Author: Gregg Giboney, CFA, Timberline Investment Management

Covestor model: Dividend and Growth

Here is what I believe has led to significant market moves to the upside in recent days:

  • Last week’s employment numbers slightly exceeded expectations. They continued to support the trend of modestly improving labor conditions.
  • Greece negotiated a debt swap with private creditors to forgive a great deal of their sovereign debt. It was deemed to be a default, but the end result was relatively orderly. It may have established a negotiating framework for other indebted European countries. This does not end the debt saga, but it was nice to see a bit of reality in the resolution process.
  • The European Central Bank appears to have taken a lesson from our Federal Reserve with its liquidity injections.
  • Housing appears to be gradually improving.
  • The Fed announcement included the opinion that the U.S. economy and job conditions are improving moderately, even though we still face significant risks with the high level of unemployment. The Fed feels the recent uptick in energy prices will lead to higher inflation, although this is expected to be a short-term situation. Most Fed board members voted to maintain low rates through 2014. There was one dissenting vote by a member who felt that low rates will not be needed for very long, as the economy is improving.
  • It was announced today that most major banks passed their annual and rigorous stress tests. With that, several banks announced significant buyback authorizations and dividend increases. Bank equity prices were up nicely today. It looks like the banking crisis in large banks is mostly behind us. The FDIC, however, continues to work on a heavy load of trouble among smaller banks.

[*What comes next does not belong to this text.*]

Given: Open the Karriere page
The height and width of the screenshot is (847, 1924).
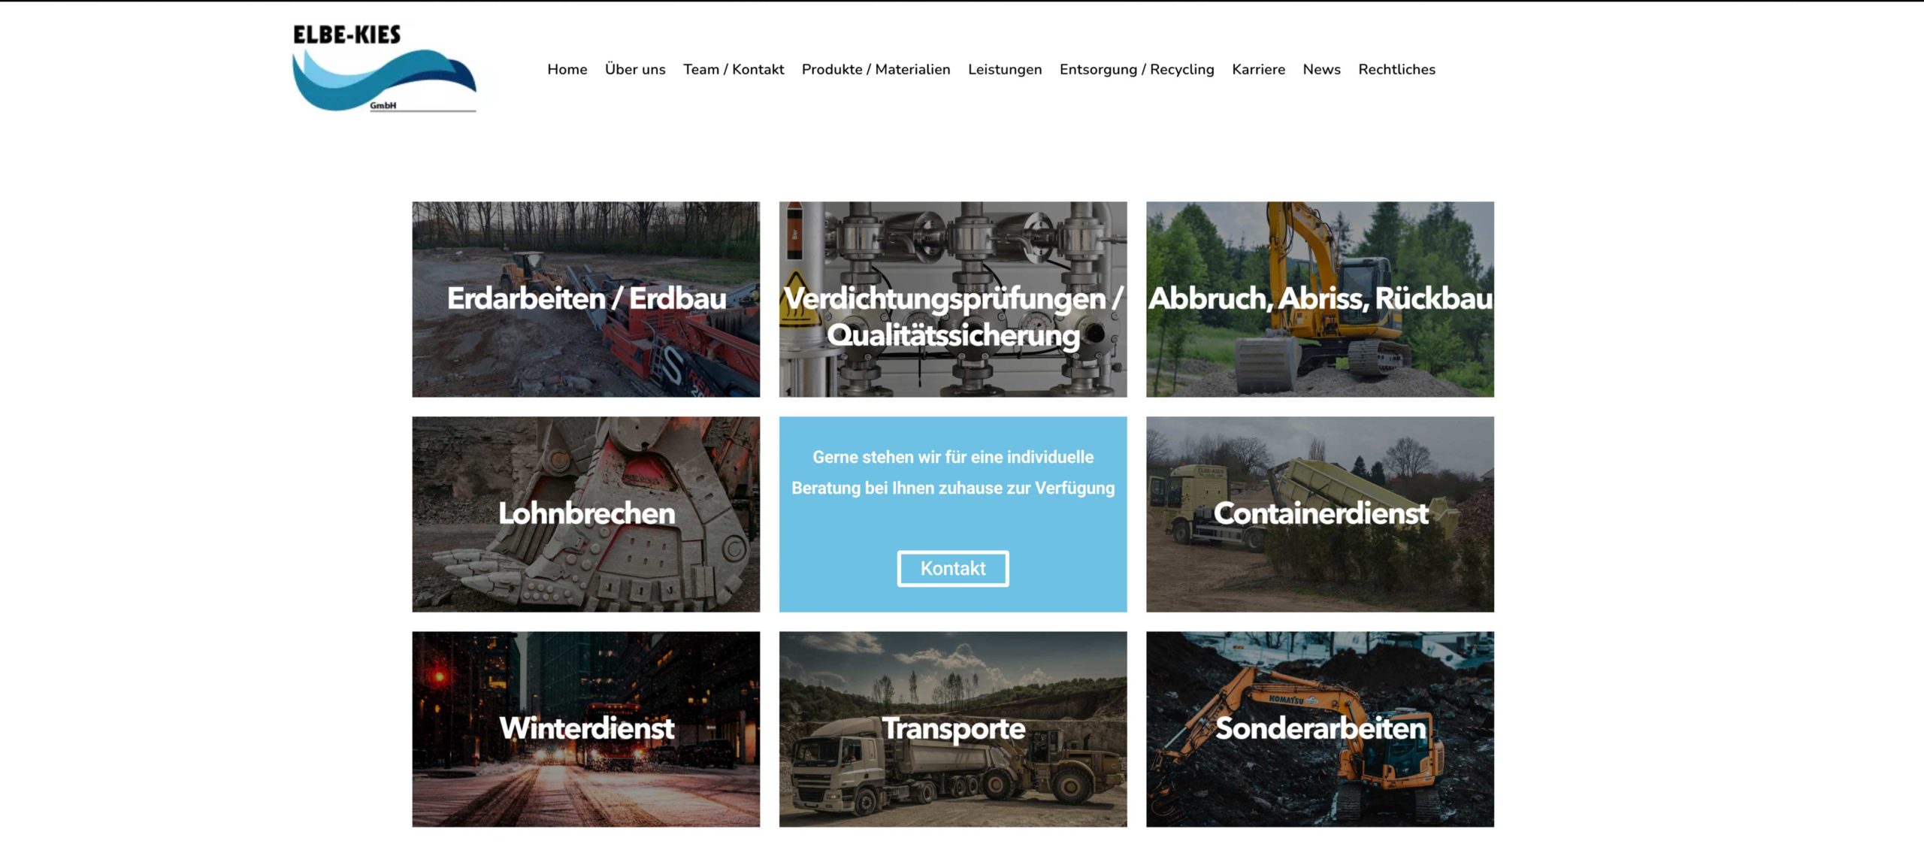Looking at the screenshot, I should point(1258,69).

As nice and as encouraging as this all is, there are still worries about Iran and energy prices. It is also interesting to note the very low level of recent market volatility. Low volatility can be an indicator of some investor complacency.

The bottom line: I think the fundamental outlook for earnings and the valuation of the equity markets continue to provide good potential for long-term investors, even though I am not so sure that the very sanguine levels of market volatility can be sustained for long.